Le mardi 15 mars dernier, une rencontre avec Hernan Penuela, responsable atelier au Théâtre du Capitole, a pu se tenir à la médiathèque José Cabanis. L’occasion d’en apprendre plus sur ce métier méconnu, et de connaître en bonus, quelques secrets du dernier spectacle du théâtre : Platée.
C’est accompagné d’une étrange mallette qu’Hernan Penuela présente son parcours devant une trentaine de personnes. Rectangulaire, pas plus grande qu’une valise, à l’apparence d’une mini-scène, le public a sous les yeux le condensé de plusieurs mois de travail : une maquette.
“Le chef d’atelier est un chef d’orchestre”
Plus qu’un métier, pour cet artiste colombien, précédemment architecte à Bogota, les décors sont une passion. De ses différentes expériences entre la France et les Etats-Unis, le créateur en retient un quotidien ponctué d’adaptation et de polyvalence. “La scénographie, la création de décors, représentent un savoir-faire très complet. À la fois technique et émotionnel, mon travail demande une souplesse permanente. Mon rôle, c’est de transformer les envies de toutes les équipes en un rendu palpable et réaliste. J’aime à dire que je donne vie aux intentions dans un espace donné”, explique Hernan Penuela.
Derrière chaque décor, ce sont des dizaines de compromis, d’espaces, de matières, et de budgets qui se font face. “Au total, entre la création de la maquette et la construction, des centaines de personnes s’activent autour du projet durant environ six mois. Mon activité est au centre de tous les métiers dans la conception d’un spectacle. Le chef d’atelier est un chef d’orchestre. Je parle métal, bois, mise en scène, dimensions, sécurité, délais et financements. Il faut toujours faire preuve d’intelligence positive, un spectacle n’est jamais vraiment terminé. Il y a toujours des imprévus, mais je trouve que c’est ce qui rend la machine aussi belle que complexe”, précise le responsable. Pour Platée, sa dernière création, un budget décors et main-d’œuvre d’approximativement 35 000€ a été attribué.
Platée : une favela, marais des temps modernes
C’était la première œuvre déprogrammée à cause de la pandémie. C’est donc tout naturellement la première de retour, Platée, de Jean-Philippe Rameau. À la mise en scène de ce projet, le célèbre duo d’humoristes Shirley et Dino, accompagnés d’Hervé Niquet à la direction musicale. L’enjeu pour établir les décors de ce spectacle : allier espace et transpositions actuelles.
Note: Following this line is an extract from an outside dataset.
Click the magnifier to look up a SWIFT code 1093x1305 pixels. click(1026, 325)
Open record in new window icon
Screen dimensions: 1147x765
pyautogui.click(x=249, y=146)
En effet, si l’histoire originelle de Platée beaucoup la connaisse, cette nymphe des marais se croyant digne de partager la couche de Jupiter, peu ont imaginé représenter ce récit dans une atmosphère contemporaine. C’est pourtant le pari lancé par le spectacle. “La mise en scène a souhaité transposer l’histoire dans un cadre actuel. Voyez ainsi les marécages remplacés par des favelas, les grenouilles par les habitants d’un bidonville, et les personnages divins incarnés par une population aristocrate”, décrit le responsable décors. Pour illustrer cette ambitieuse vision, la direction décors s’est inspirée de photographies, de reportages, d’objets et d’ambiances colombiennes ou brésiliennes. Le rendu maquette se pare d’une identité colorée, d’une face piteuse presque charmante. Des habitations imbriquées dans un microcosme typique, à mi-chemin entre l’urbain et une nature désinvolte. En bref, le lieu idéal pour incarner cette tragédie réinventée.
“L’ambiance de ce décor est un chaos contrôlé”
D’un point de vue technique, le décor revêt un manteau de métal et de papier astucieusement peinturé. “L’ambiance de ce décor est un chaos contrôlé. La végétation est un peu partout, des clins d’œil italiens s’y cachent aussi. On a travaillé avec beaucoup de plastiques, de bois et de structures métalliques pour faire tenir tout le monde sur scène. Le défi, c’était l’espace pour les danseurs. Jusqu’à très récemment, il a fallu resserrer le tout pour gagner quelques centimètres de mouvement. On en revient à cette notion de consensus. On imagine par le travail qui peut se cacher derrière un décor”.
“Sans vouloir faire de promo, le rendu vaut le détour. Le concept des metteurs en scène a été poussé jusqu’au bout, sans être ridicule. On est face à un opéra-ballet vraiment beau”, conclut monsieur Penuela.
Platée se tient au Théâtre du Capitole du 19 au 24 mars 2022.